United States District Court, M.D. Pennsylvania

May 11, 2018

MAGGIE MCNAMARA, Plaintiff,
v.
SUSQUEHANNA COUNTY, et al., Defendants.

          MEMORANDUM

          JOSEPH F. SAPORITO, JR. United States Magistrate Judge.

         This is an employment discrimination case. In the complaint (Doc. 1), the plaintiff, Maggie McNamara (“McNamara”), claims that the defendants violated Title VII of the Civil Rights Act of 1964, 42 U.S.C. §2000e et seq., and the Pennsylvania Human Relations Act, 43 P.S. §951 et seq., on the basis of gender discrimination, retaliation, and hostile work environment. This matter is before the court on a motion to dismiss filed by the defendants. (Doc. 9) The parties have filed their respective briefs. Based upon the courts review of the defendants' motion to dismiss, we will deny it in part and grant it in part.

         I. Procedural History

         On November 29, 2017, McNamara filed a complaint (Doc. 1) seeking damages for gender discrimination, sexual harassment, and retaliation. She named as defendants: Susquehanna County, her former employer; Elizabeth Arnold, a county commissioner; Mary Ann Warren, a county commissioner; and Richard Ely, the Susquehanna County Director of Veterans Affairs.

         On January 29, 2018, the defendants filed a motion to dismiss for failure to state a claim pursuant to Fed.R.Civ.P. 12(b)(6). (Doc. 9). The defendants filed their brief in support on February 12, 2018. (Doc. 12). McNamara filed her brief in opposition on February 23, 2018. (Doc. 23). The defendants filed a timely reply brief. (Doc. 19). In their motion to dismiss, the defendants assert that (1) the complaint fails to establish a claim of sex discrimination or retaliation because it is devoid of allegations of any adverse employment action by McNamara's employer; (2) Title VII does not permit individual liability; and (3) the complaint does not support a claim for punitive damages. The matter is ripe for disposition.

         II. Statement of Facts

         McNamara's complaint consists of three counts under Title VII and three counts under the PHRA each involving (1) sexual harassment; (2) retaliation; and (3) hostile work environment.

         In her complaint, McNamara alleges that in June 2014, she was hired as an administrative assistant to the chief clerk of Susquehanna County. She was promoted to deputy clerk in February 2015. Thereafter, in December 2015, defendant Ely attempted to kiss and hug McNamara at her workplace. On that same day, it is alleged that Ely approached McNamara's car, stuck his face into her car, made a kissing lips facial expression, and stated, “you won't get this offer again.” She reported these incidents to her supervisor, R.S. Stoud.

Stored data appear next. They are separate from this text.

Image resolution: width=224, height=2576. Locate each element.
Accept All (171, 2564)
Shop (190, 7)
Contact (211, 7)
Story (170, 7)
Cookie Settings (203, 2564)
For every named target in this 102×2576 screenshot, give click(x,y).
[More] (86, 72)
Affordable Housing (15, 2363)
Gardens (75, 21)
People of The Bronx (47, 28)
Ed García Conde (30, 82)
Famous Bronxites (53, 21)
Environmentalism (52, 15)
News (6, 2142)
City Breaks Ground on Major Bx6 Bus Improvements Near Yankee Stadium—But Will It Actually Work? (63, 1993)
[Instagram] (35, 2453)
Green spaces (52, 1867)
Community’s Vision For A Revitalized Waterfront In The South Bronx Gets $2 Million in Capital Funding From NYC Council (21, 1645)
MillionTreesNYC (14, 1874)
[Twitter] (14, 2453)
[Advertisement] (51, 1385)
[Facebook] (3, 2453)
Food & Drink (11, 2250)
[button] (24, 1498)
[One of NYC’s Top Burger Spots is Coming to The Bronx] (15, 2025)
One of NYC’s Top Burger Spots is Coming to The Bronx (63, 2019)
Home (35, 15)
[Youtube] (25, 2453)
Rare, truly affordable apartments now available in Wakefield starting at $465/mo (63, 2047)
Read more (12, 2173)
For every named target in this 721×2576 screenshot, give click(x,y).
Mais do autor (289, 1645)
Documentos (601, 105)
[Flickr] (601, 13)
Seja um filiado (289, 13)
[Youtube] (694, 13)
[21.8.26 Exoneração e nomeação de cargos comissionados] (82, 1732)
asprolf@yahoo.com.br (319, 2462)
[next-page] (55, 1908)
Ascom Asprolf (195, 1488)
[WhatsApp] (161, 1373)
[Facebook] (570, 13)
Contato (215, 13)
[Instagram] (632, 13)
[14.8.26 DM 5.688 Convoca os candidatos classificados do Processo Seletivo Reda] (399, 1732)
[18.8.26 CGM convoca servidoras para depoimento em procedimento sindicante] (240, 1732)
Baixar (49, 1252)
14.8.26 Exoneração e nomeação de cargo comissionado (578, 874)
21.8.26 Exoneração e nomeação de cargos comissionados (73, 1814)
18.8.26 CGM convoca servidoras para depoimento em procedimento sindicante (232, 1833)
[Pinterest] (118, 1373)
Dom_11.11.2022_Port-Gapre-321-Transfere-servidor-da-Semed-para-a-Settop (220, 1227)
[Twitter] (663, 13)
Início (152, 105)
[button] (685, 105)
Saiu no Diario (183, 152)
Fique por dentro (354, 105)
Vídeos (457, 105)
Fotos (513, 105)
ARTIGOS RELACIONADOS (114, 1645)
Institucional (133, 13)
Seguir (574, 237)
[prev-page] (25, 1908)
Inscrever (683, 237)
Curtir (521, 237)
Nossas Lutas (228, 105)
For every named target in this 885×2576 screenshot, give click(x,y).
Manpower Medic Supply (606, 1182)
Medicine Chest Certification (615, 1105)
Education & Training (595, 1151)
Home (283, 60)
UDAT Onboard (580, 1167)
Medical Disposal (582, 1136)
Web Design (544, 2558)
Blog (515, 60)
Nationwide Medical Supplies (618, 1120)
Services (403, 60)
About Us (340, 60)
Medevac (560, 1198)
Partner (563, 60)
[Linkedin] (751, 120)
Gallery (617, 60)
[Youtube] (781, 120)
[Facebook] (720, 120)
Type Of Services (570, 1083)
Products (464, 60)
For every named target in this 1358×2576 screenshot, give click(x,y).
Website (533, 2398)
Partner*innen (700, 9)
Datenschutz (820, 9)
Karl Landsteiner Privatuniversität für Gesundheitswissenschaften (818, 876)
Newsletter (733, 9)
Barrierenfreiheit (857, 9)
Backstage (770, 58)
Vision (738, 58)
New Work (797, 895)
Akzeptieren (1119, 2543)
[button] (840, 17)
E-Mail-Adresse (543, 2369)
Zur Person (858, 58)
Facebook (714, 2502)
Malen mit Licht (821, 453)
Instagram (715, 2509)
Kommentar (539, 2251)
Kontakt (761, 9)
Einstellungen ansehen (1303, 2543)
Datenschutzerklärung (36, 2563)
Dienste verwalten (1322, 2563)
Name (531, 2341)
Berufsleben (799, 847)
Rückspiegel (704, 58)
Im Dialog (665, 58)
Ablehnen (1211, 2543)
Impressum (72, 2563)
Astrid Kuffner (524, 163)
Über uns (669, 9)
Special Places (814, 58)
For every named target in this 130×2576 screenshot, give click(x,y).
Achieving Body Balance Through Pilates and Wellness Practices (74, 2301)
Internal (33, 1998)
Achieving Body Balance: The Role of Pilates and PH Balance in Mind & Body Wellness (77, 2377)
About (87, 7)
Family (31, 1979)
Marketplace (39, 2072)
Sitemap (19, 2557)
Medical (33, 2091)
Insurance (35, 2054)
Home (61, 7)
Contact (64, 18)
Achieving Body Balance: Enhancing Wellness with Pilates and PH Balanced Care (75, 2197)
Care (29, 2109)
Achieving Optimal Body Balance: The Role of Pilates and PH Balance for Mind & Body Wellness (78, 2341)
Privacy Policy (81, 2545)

         Following the reporting of the incident, McNamara contends that she was subjected to pervasive harassment and retaliation by the defendant commissioners. She has alleged that after she reported the incidents, the defendant commissioners were unfairly critical of her work, subjected her to public humiliation at meetings, and complained about her interactions with other employees. In addition, she alleged that despite her allegations about defendant Ely, Commissioner Warren assigned McNamara to work in close quarters with Ely where Ely would yell at her and become angry. At some point, because of the alleged continuing harassment, McNamara felt the necessity to leave her position as deputy chief clerk for a position with the Susquehanna District Attorney's Office where she suffered a loss in pay.

         The defendants moved to dismiss the complaint on the following grounds: (1) punitive damages are not recoverable under either Title VII or the PHRA; (2) Commissioner Arnold, Commissioner Warren, and Director Ely should be dismissed in their individual and official capacities because only the employer is the proper defendant in a Title VII case; (3) several of the allegations were not administratively exhausted; and (4) the complaint fails to allege pervasive discrimination.[1] (Doc. 9).

         III. Legal Standards

         Rule 12 (b)(6) of the Federal Rules of Civil Procedure authorizes a defendant to move to dismiss for “failure to state a claim upon which relief is granted.” Fed.R.Civ.P. 12(b)(6). “Under Rule 12(b)(6), a motion to dismiss may be granted only if, accepting all well-pleaded allegations in the complaint as true and viewing them in the light most favorable to the plaintiff, a court finds the plaintiff's claims lack facial plausibility.” Warren Gen. Hosp. v. “mgen, Inc., 643 F.3d 77, 84 (3d Cir. 2011) (citing Bell Atlantic Corp. v. Twombly, 550 U.S. 544, 555-56 (2007)). Although the Court must accept the fact allegations in the complaint as true, it is not compelled to accept Aunsupported conclusions and unwarranted inferences, or a legal conclusion couched as a factual allegation.” Morrow v. Balaski, 719 F.3d 160, 165 (3d Cir. 2013) (quoting Baraka v. McGreevey, 481 F.3d 187, 195 (3d Cir. 2007)).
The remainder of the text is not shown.